Thomas Mohr

Thomas Mohr (April 21, 1831 - May 10, 1907) was an American farmer and politician from Kossuth, Wisconsin who served two one-year terms (1876-1877) as a member of the Wisconsin State Assembly from Manitowoc County.[1]


Mohr was born in Leuchtenberg in the Kingdom of Bavaria on April 21, 1831, and received a common school education. He came to New York in 1843, ending up in Buffalo, New York, the same year. He became a farmer.

Coming to WisconsinEdit

Mohr was one of the first white settlers to come to Kossuth, arriving in 1850.[2] Mohr married Maria Hassenfus (also a native of Bavaria) on January 15, 1857 in Manitowoc Rapids. In 1859, he married Margaret Zinkel, and as of 1860 they were living with his son John, at that time two years old (Maria may have died in childbirth). Between 1861 and 1881, they would have nine children of their own: George, Henry, Edward, Theresa, Anna Margareth, Frank, Mary Margaret, Josephine and Michael.

In 1875, Mohr had already served several years as chairman of his town, two terms on the county commissioner, and two years as town treasurer.

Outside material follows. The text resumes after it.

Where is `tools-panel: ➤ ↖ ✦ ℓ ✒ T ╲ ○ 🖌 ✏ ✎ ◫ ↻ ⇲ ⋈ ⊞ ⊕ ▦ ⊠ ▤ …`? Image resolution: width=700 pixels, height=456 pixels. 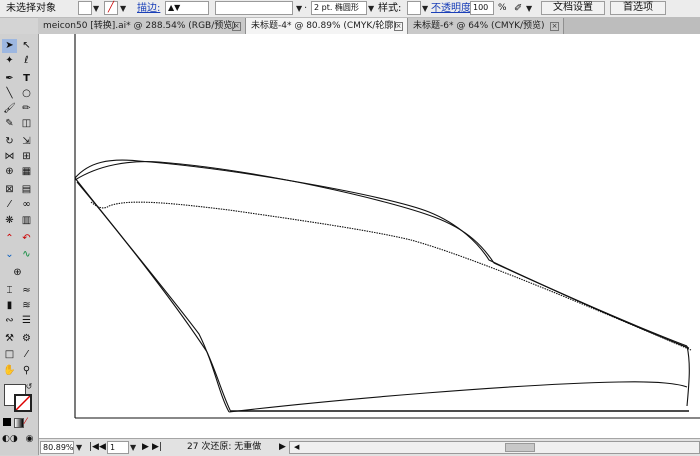 tools-panel: ➤ ↖ ✦ ℓ ✒ T ╲ ○ 🖌 ✏ ✎ ◫ ↻ ⇲ ⋈ ⊞ ⊕ ▦ ⊠ ▤ … is located at coordinates (20, 244).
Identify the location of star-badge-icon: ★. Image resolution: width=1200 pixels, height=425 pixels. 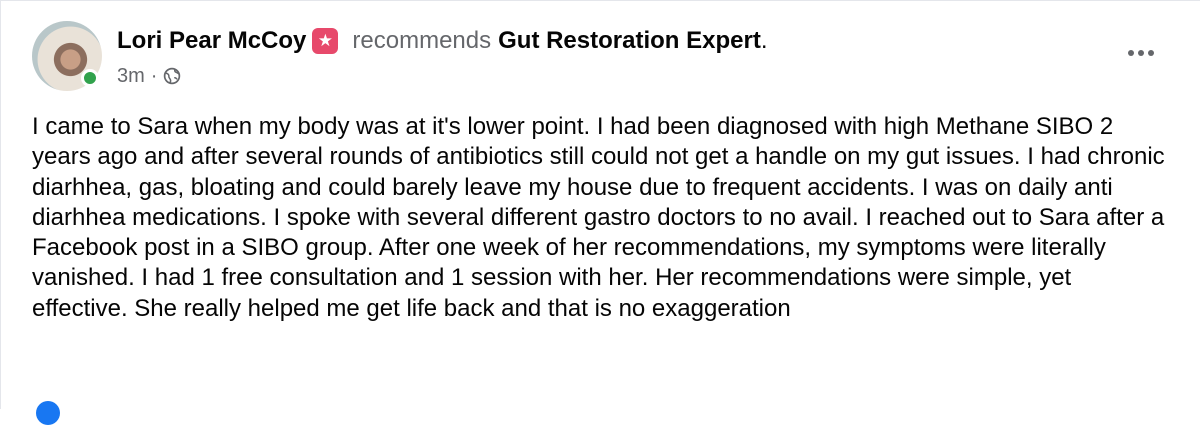
(326, 41).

While generally a Democrat,[3] Mohr was elected to the second Manitowoc County Assembly district (the Towns of Cato, Cooperstown, Franklin, Gibson, Kossuth, Manitowoc Rapids and Maple Grove) as a member of the Reform Party, a short-lived coalition of Democrats, reform and Liberal Republicans, and Grangers formed in Wisconsin in 1873, which secured the election of a governor and a number of state legislators. He received 632 votes against 562 for Republican R. S. O'Connell. Mohr was assigned to the standing committee on engrossed bills.[4] He was re-elected the next year even though his district had been redistricted, receiving 1,314 votes against 628 for Republican M. Kellner. He was assigned to the committee on town and county organization.[5] He was not a candidate for re-election in 1877, and was succeeded by Democrat William F. Nash.

Mohr had first been elected to the county's board of supervisors from Kossuth in 1873, and would serve on and off in that position through 1901, for a total of eleven years, including two terms (1879 and 1886) as chairman of the board.[6]


Mohr, who had been retired for some time, died on May 10, 1907 in Kossuth, having broken his hip in a fall the previous autumn from which he never fully recovered.[7] He was buried at Calvary Cemetery in Manitowoc. Margaret died August 29, 1907.